Abstract

Spherical cap harmonic analysis (SCHA) has become a common tool for the regional modeling of potential fields since its introduction by Haines (1985). The fact that SCHA satisfies Laplace equation and the possibility of representing high‐frequency fields with a small number of coefficients (compared to the global spherical harmonic analysis) made SCHA the preferred choice for the development, for example, of magnetic field models at national scale. However, Thébault et al. (2006a) demonstrated that the traditional SCHA presented some deficiencies, in particular related to the inversion of multilevel data sets. The authors presented the R‐SCHA technique as an alternative method in which the introduction of a new set of basis functions and boundary conditions solved this issue. In this paper we present some numerical comparisons between the SCHA and R‐SCHA techniques applied with different synthetic vector data sets, from near‐surface main field, main difference, and crustal field data simulating a World Digital Magnetic Anomaly Map subset.

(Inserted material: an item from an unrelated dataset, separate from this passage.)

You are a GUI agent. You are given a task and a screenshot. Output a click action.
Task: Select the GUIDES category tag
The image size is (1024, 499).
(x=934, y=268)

Other analyses are carried out with synthetic vector data set that mimics the expected data distribution from a multisatellite mission like the forthcoming European Swarm mission. No regularization, weighting, or ad hoc procedures are applied to the synthetic vector data, and a cap of 7° aperture is considered. The numerical analyses show that SCHA is a satisfying approximation in a band‐limited spectral region that depends on the cap's size. It does not work correctly either for main field or for the short‐scale crustal field modeling. These aspects are supported by equations illustrating why SCHA may fail. On the contrary, R‐SCHA converges more slowly than SCHA but is valid in all cases. It gives a consistent set of regional coefficients and fits the radial variation of the field in a realistic way. At last, the special case of data incompatibility shows that R‐SCHA does not fit incompatible data while SCHA assimilates most of them. These results should help the scientific community to evaluate the level of approximation needed for the development of regional magnetic field models in the era of the European Space Agency Swarm mission.